With forecasters pointing to a colder medium-range weather outlook overnight as the market prepares to digest this week’s government storage report, February Nymex natural gas futures were trading 12.0 cents higher at $3.100/MMBtu shortly before 9 a.m. ET Thursday.

Estimates ahead of this week’s Energy Information Administration (EIA) storage report -- set to release at 10:30 a.m. ET -- were wide-ranging but pointed to another in a stretch of below-average, deficit-shrinking withdrawals. 

As of Wednesday afternoon, a Bloomberg survey showed a median expectation for a 155 Bcf pull for the week ended Jan. 18 based on 10 predictions ranging from minus 85 Bcf to minus 163 Bcf. A Reuters survey showed an average 154 Bcf withdrawal, with estimates ranging from minus 130 Bcf to minus 166 Bcf. Intercontinental Exchange EIA Financial Weekly Index futures settled Wednesday at a withdrawal of 160 Bcf.

A pull in the 155-165 Bcf range would easily top the less-than-impressive 81 Bcf withdrawal EIA reported last week for the period ended Jan. 11. But it would fall short of the five-year average 185 Bcf pull and come in well below the 273 Bcf withdrawal EIA recorded in the year-ago period.

“It was warmer than normal over most of the country besides the cooler East,” NatGasWeather said of this week’s report period. “Our algorithm predicts a draw of 155 Bcf, near expectations to slightly bearish.”

Meanwhile, the forecaster viewed the overnight weather data as colder trending, showing an “impressive polar blast arriving next week with dangerous temperatures” ranging from the negative 30s up into the teens for much of the northern and central United States.

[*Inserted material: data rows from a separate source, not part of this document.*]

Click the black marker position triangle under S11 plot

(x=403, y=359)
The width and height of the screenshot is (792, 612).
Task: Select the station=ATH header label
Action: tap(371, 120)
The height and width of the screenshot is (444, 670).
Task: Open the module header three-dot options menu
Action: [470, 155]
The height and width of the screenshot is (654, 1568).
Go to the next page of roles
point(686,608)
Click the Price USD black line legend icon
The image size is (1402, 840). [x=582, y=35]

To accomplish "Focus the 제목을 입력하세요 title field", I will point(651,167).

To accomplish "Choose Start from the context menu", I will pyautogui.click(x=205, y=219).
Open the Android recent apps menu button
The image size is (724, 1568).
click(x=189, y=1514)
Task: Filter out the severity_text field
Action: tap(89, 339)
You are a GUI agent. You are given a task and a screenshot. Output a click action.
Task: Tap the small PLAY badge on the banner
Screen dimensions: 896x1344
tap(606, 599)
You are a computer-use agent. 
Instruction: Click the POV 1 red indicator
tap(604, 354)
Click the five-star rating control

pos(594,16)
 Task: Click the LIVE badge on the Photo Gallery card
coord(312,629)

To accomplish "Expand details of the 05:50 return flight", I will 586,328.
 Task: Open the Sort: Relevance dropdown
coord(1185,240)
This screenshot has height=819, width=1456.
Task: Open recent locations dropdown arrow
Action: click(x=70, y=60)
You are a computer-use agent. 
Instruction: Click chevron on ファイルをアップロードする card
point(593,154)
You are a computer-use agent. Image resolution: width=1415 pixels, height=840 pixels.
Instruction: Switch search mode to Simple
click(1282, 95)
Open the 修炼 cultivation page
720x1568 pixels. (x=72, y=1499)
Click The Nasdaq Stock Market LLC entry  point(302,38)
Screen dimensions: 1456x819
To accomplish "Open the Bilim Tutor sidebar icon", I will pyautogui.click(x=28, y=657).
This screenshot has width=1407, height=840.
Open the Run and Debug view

The data also showed cold holding longer over the northern part of the country before retreating back into Canada around Feb. 4-7, according to the forecaster.

“The European model wasn’t quite as warm with the Feb. 4-7 pattern in the latest data, seeing a little more cooling into the west-central and northern U.S.,” NatGasWeather said. “...Any colder trends Feb. 4-7 and the data is going to look much less bearish” as this period has given markets “so much angst this week since temperatures before then are impressively cold...We expect after-EIA report trade will be quite interesting to see if the markets finally get a bit more intimidated by next week’s potentially record-setting polar blast.”

The latest outlook from Radiant Solutions Thursday showed colder revisions focused in the Midwest and East in the six- to 10-day period.

“Colder changes since yesterday’s outlook are associated with a lobe of the polar vortex making its way toward the Midwest in the early half of the period and accompanying high pressure left in its wake,” the forecaster said. “The East likewise trends colder under these features, while warmer changes are focused in the West.”

Breaking from the trends observed in the six- to 10-day, in the 11-15 day period a “breakdown of ridging in the northern Pacific helps to lift the polar vortex northward,” Radiant said. “This results in a flow through North America that is not as cleanly from the Arctic. Warm changes are made to the forecast in response,” but “transport of cold air remains with rounds of high pressure through the Midwest and East.”

March crude oil was trading 40 cents lower at $52.22/bbl shortly before 9 a.m. ET Thursday, while February RBOB gasoline was trading fractionally lower at $1.3769/gal.